City wants to revamp Beach Boulevard

Eron Ben-Yehuda

HUNTINGTON BEACH -- Beach Boulevard, the commercial spine of the city,

could use a make-over, city officials say, and they want the public's

opinion on the right look.

Many of the city's 11 million visitors each year pass along this

thoroughfare, which begins at the San Diego Freeway and stretches about

five miles to the Pacific Ocean.

What they see on the way to the beach leaves a lot to be desired, said

David Biggs, the city's economic development director.

"Various people can drive down Beach Boulevard and say, 'Gee, this place

needs some work,' " he said.

Standing as a testament to the city's rapid and sometimes awkward growth,

the corridor offers a hodgepodge of styles and tastes ranging from

gleaming offices to seedy mini-malls, cheap motels to luxury

condominiums.

The city will hold public workshops Nov. 4 and 5 to discuss possibilities

for the boulevard, which could include adopting a uniform design for

buildings, Planning Commissioner Tom Livengood said.

Reaching a consensus over such a large stretch of bustling commerce will

be difficult, but the outlines for debate have formed already.

For starters, visitors need to feel like they've arrived after they exit

the freeway, City Councilman Dave Garofalo said.

"Where's the sign that says, 'Welcome to Huntington Beach?' " he asked.

"All you see is auto dealerships up and down the whole thing," said

resident Randy McMullen.

But City Councilman Dave Sullivan doesn't mind the "brawny" image the

dealerships project because they bring in so much sales tax revenue.

One successful dealership generates about $250,000 a year in city revenue

-- as much as all the shops in Downtown, Biggs said.

Some prefer a street full of Fords to fast-food joints that have flooded

in, Garofalo said.

The boulevard would also benefit by reducing the amount of strip malls,

many of which are dead or dying, he said.

Over time, Biggs expects that image-busting stores such as Condom

Revolution would move to more industrial areas.

But store manager Dawna Schoenberger says her shop fits right in.

"I don't think you can tame down Beach Boulevard," she said. "This is the

kind of street hookers walk down."

The city is considering offering grants or low-interest loans, said Biggs

of the economic development department.

He downplays the need to use eminent domain for stores that don't play

along -- the city doesn't want a repeat of its last attempt to redevelop

Beach Boulevard.

In 1987, the city ran into fierce opposition when it considered forcing

the sale of property through eminent domain as part of its sprucing-up

plan.

After listening to some 350 angry residents during a seven-hour hearing,

the City Council decided to reject the proposal.

Immediately following the bruising public hearing, one of the main

proponents of the plan, then-City Administrator Charles Thompson,

abruptly resigned.
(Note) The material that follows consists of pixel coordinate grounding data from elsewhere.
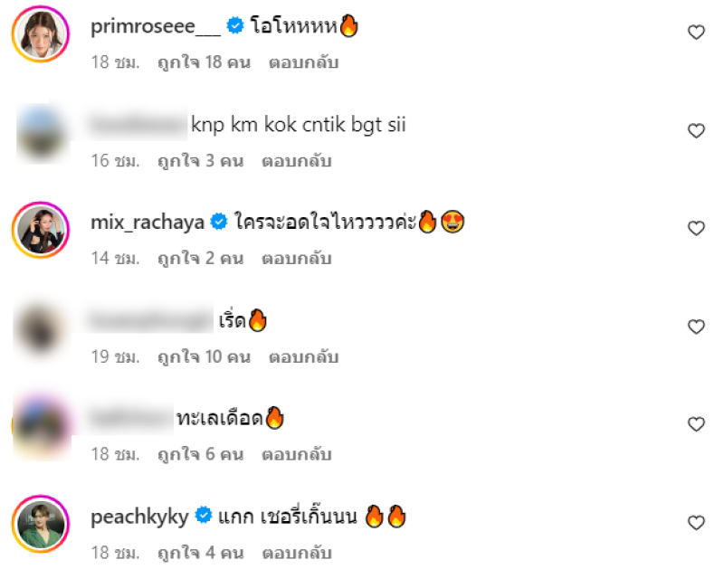View the 18 likes on primroseee__ comment
This screenshot has width=724, height=588.
[x=205, y=62]
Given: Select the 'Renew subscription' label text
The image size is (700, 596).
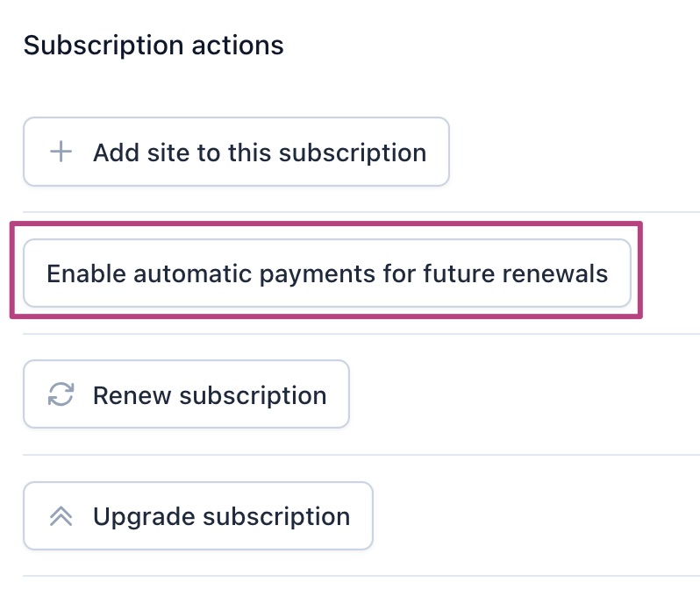Looking at the screenshot, I should [x=210, y=395].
He insisted that his decision had nothing to do with

the Beach Boulevard controversy.

City officials recognize that building a consensus on how to revitalize

Beach Boulevard -- which stretches five miles and is home to about 1,100

businesses -- could be extremely difficult. That's why the upcoming

workshops in November will focus on specific locations.
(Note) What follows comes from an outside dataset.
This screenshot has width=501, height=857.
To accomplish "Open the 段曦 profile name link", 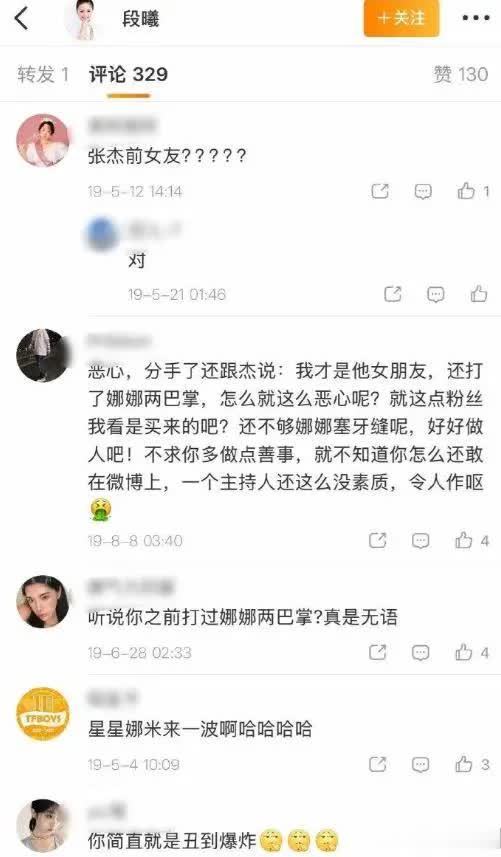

The area around the intersection of Beach Boulevard and Warner Avenue

will be discussed at 1:30 p.m. Nov. 4.

The properties farther south by Ellis Avenue and Main Street will be

discussed at 8:30 a.m. Nov. 5.

Both workshops will be held at the Plaza building at 17011 Beach Blvd.
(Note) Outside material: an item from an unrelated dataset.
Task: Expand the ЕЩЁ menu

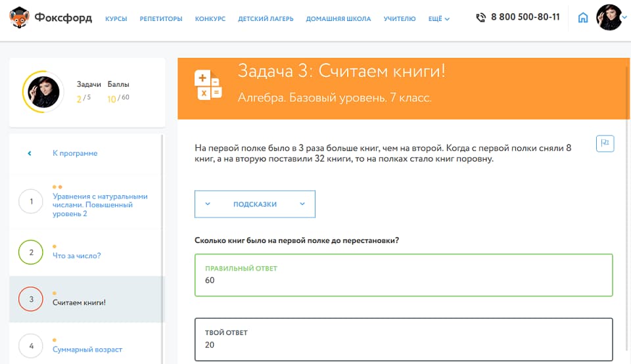Action: [438, 19]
Noted urban planner Daniel Iacofano of Berkeley-based Moore, Iacofano,

Goltsman Inc. will host the meetings. Admission is free.

The Beach of the future

What do you think should be done with Beach Boulevard? Leave your

thoughts on our Readers Hotline at 965-7175, fax us at 965-7174 or e-mail

us at o7 hbindy@latimes.comf7 . Please include your name and city where

you live.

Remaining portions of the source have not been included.